Wijayanto juga menilai pemerintah tidak memiliki ruang fiskal yang luas untuk terus menahan dampak kenaikan harga akibat pelemahan rupiah. Karena itu, menurut dia, stimulus yang berbasis konsumsi saja tidak cukup untuk menjawab persoalan yang lebih besar.

“Tidak bisa dilawan dengan bansos, apalagi kapasitas fiskal pemerintah terbatas,” ujarnya.

Ia mengatakan, optimisme pemerintah untuk tetap menjaga pertumbuhan ekonomi lewat stimulus konsumsi domestik belum tentu realistis dalam situasi seperti sekarang. Menurut dia, pemerintah sebaiknya lebih menaruh perhatian pada kualitas pertumbuhan ekonomi ketimbang sekadar mengejar angka pertumbuhan nominal.

“Menurut saya tidak realistis. Saat ini sebaiknya pemerintah fokus pada kualitas pertumbuhan, bukan angka nominal pertumbuhan,” kata Wijayanto.

Ia menambahkan, keberlanjutan ekonomi jauh lebih penting daripada memaksakan pertumbuhan tinggi yang ditopang utang atau kebijakan yang justru menimbulkan ketidakpastian pasar. Bagi dia, stabilitas jangka panjang harus menjadi pertimbangan utama pemerintah.

“Sustainability saat ini lebih penting daripada sekadar memecahkan rekor pertumbuhan jika basisnya adalah utang, mengorbankan kepastian hukum, dan prospek masa depan,” ujar dia.

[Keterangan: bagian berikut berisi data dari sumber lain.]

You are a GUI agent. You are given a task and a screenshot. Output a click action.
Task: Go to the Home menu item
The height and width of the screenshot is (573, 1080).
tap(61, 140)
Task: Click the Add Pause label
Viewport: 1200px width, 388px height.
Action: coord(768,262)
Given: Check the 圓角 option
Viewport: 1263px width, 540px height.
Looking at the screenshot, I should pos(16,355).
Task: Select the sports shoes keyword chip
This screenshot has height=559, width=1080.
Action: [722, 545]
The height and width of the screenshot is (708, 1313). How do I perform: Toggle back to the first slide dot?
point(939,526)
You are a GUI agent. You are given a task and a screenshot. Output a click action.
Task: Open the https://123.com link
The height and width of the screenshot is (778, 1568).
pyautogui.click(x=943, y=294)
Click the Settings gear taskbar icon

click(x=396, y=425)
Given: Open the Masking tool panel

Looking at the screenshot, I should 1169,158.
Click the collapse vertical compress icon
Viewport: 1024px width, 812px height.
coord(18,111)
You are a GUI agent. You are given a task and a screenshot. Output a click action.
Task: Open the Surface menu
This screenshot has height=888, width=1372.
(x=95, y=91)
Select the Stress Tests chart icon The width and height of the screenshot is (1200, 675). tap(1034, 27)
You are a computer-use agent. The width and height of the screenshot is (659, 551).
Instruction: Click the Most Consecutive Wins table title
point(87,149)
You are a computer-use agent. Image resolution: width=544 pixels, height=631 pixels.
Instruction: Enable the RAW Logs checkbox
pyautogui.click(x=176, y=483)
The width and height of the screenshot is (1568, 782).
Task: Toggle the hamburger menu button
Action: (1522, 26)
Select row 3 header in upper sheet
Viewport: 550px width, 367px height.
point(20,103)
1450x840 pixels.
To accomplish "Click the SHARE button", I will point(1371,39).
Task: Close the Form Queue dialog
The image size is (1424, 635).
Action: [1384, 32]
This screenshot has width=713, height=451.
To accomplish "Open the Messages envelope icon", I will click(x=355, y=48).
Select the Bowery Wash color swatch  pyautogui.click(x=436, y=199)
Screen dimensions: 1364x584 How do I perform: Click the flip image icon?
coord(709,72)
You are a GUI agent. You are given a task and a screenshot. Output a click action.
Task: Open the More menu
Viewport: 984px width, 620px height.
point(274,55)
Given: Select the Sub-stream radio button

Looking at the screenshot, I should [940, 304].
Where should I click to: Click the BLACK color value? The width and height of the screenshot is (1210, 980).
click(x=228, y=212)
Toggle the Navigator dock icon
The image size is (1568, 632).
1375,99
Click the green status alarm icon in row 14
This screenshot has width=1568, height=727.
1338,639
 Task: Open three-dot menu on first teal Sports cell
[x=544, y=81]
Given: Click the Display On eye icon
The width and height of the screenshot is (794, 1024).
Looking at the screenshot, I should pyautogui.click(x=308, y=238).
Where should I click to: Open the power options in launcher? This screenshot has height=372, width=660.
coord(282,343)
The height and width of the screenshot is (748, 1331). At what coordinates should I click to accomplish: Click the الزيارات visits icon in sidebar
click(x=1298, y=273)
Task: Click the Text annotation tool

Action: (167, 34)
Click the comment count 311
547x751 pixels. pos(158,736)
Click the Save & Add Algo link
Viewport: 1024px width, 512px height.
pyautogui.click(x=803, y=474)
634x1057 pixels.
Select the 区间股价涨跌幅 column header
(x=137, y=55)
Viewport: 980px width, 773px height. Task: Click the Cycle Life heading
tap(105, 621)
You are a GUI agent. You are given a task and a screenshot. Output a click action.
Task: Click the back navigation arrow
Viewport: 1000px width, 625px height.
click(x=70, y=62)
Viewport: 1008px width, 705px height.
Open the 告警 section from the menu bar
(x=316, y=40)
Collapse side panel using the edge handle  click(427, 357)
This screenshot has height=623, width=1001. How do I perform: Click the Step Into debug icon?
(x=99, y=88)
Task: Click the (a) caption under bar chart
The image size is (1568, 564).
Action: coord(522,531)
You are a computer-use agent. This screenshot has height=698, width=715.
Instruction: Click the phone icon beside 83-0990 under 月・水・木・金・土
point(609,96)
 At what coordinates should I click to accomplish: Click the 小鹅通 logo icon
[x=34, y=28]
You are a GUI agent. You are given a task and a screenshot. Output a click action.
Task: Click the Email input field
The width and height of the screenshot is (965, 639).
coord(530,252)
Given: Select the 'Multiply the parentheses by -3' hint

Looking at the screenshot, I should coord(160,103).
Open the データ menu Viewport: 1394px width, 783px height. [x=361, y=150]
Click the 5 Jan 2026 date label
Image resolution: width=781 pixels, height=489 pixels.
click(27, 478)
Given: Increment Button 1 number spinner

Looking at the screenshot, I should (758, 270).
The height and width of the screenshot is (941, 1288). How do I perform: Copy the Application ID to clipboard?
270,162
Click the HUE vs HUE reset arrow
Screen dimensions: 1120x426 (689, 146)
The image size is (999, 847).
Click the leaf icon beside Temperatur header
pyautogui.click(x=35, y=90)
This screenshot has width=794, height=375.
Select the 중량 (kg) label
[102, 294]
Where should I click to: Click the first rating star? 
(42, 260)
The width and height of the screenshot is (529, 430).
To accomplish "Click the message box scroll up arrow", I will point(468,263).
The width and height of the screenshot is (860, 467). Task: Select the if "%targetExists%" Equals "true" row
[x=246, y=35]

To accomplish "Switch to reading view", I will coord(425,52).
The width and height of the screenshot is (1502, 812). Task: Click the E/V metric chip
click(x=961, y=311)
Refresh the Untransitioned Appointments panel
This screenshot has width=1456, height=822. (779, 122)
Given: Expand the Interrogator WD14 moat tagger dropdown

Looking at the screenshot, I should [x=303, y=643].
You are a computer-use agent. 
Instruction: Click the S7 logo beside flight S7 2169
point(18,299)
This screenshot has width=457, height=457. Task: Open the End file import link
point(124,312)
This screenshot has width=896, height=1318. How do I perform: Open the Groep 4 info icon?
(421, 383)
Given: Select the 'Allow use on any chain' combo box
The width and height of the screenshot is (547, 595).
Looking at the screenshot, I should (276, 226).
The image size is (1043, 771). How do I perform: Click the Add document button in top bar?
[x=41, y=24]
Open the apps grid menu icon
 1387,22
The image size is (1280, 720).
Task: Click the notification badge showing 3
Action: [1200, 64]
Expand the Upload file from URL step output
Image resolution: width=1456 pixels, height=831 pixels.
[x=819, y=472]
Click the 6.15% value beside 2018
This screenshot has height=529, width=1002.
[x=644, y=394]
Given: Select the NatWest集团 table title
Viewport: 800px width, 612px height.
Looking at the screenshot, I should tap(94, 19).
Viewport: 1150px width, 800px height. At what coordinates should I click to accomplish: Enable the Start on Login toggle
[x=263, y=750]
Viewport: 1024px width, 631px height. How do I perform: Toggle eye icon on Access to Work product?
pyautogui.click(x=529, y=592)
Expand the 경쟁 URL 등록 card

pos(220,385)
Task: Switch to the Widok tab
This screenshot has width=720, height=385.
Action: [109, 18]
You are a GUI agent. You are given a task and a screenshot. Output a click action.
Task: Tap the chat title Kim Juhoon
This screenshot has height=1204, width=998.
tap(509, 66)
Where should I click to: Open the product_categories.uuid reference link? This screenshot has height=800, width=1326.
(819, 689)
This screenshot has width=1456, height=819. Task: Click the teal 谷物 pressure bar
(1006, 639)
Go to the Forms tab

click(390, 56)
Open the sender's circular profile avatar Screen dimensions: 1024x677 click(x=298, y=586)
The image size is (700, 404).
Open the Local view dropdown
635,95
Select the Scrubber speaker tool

Efek stimulus dinilai terbatas

Wijayanto juga menyinggung kebijakan Work From Home (WFH) yang diklaim pemerintah berhasil menekan konsumsi BBM subsidi hingga hampir 9 persen. Menurut dia, capaian itu belum cukup untuk memberikan dampak besar terhadap stabilitas ekonomi nasional.

Ia menilai, sekalipun ada beberapa langkah yang dapat meredam pengeluaran masyarakat dalam jangka pendek, seluruh stimulus yang digelontorkan pemerintah tetap belum mampu menandingi dampak perlambatan ekonomi yang muncul akibat meningkatnya ketidakpastian pasar.

“Seluruh stimulus tersebut bahkan tidak mampu melawan pelambatan ekonomi akibat peningkatan risiko dan ketidakpastian karena pengumuman pendirian badan ekspor,” tutur Wijayanto.

Dengan kondisi rupiah yang masih tertekan dan situasi global yang belum stabil, ia menilai tantangan pemerintah bukan hanya menjaga daya beli masyarakat. Lebih dari itu, pemerintah perlu memastikan kebijakan yang ditempuh benar-benar mampu menjaga kepercayaan pasar dan menjaga fondasi ekonomi tetap kuat.

Dalam pandangannya, stimulus yang terlalu kecil hanya akan memberi efek sementara, sementara tekanan utama dari pelemahan rupiah dan ketidakpastian global tetap berlangsung. Karena itu, ia menilai kebijakan ekonomi pemerintah membutuhkan pendekatan yang lebih substansial agar tidak berhenti pada efek kosmetik semata.